Il y a quelques jours, je tentais encore de disculper Waddah :
(…) Mais Waddah n’avait assisté à rien, et il était pris dans une histoire qui le dépassait. En ce 4 octobre au matin, il se retrouvait « au milieu du gué » : s’étant déjà compromis par sa question, jouant sa respectabilité dans son propre quartier. Sur le moment, Waddah était entièrement tendu sur ces questions d’honneur, chauffé à blanc de se retrouver dans cette situation, totalement inattendue. Waddah ne pouvait s’attendre à mon volte-face, à ce que je vienne à lui justement parce qu’il se trompait.
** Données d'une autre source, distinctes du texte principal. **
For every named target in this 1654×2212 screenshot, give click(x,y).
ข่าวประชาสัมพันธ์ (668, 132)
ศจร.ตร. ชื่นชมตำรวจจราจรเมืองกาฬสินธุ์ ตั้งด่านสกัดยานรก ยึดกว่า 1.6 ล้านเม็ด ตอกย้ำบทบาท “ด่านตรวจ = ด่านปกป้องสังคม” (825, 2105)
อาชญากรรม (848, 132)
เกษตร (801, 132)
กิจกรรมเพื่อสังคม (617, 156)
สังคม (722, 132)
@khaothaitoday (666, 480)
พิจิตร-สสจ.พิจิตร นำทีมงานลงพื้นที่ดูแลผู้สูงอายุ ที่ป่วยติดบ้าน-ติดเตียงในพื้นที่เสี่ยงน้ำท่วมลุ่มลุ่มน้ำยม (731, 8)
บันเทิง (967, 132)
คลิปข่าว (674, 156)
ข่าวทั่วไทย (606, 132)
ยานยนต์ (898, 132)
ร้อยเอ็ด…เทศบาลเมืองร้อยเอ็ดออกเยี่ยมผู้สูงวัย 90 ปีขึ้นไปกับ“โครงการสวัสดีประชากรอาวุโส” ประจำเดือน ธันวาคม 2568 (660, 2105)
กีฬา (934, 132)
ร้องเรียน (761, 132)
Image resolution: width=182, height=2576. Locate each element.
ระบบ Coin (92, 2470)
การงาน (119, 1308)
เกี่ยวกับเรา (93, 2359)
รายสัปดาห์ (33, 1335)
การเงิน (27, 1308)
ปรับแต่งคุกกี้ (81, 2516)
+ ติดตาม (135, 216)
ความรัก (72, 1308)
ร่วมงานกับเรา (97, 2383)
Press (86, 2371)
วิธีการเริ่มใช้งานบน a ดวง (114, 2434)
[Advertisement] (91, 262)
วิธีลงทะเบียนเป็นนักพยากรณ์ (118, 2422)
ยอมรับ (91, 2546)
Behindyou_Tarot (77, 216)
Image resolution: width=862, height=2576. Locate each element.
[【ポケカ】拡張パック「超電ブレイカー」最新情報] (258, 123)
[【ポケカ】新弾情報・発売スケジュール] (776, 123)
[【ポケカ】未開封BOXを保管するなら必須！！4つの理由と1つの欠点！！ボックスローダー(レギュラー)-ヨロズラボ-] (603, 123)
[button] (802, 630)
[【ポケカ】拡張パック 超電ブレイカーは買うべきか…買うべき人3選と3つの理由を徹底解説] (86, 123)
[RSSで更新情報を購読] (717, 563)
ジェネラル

Il fallait que l’incertitude soit levée d’une manière ou d’une autre, c’était une question d’honneur - et les explications viendraient plus tard.
L’intention est peut-être généreuse, mais cette version ne tient pas. Dans la reconstitution de la scène (d’octobre 2003, et que je ressasse depuis 2018), j’ai toujours décrit la durée qui s’écoule entre notre première interaction (« il fait encore nuit noire ») et le moment où je me lève pour le rejoindre (« il fait grand jour dans la pièce »). Il s’écoule donc une ou deux heures - autant dire une vie - au cours desquelles je visionne le film des huit dernières semaines : en fait je m’installe dans une position de spectateur, qui sera ma position d’énonciation dans le mémoire. Il y a là un tel soulagement, dans ces retrouvailles avec ma subjectivité, que je décide d’assumer le rapport.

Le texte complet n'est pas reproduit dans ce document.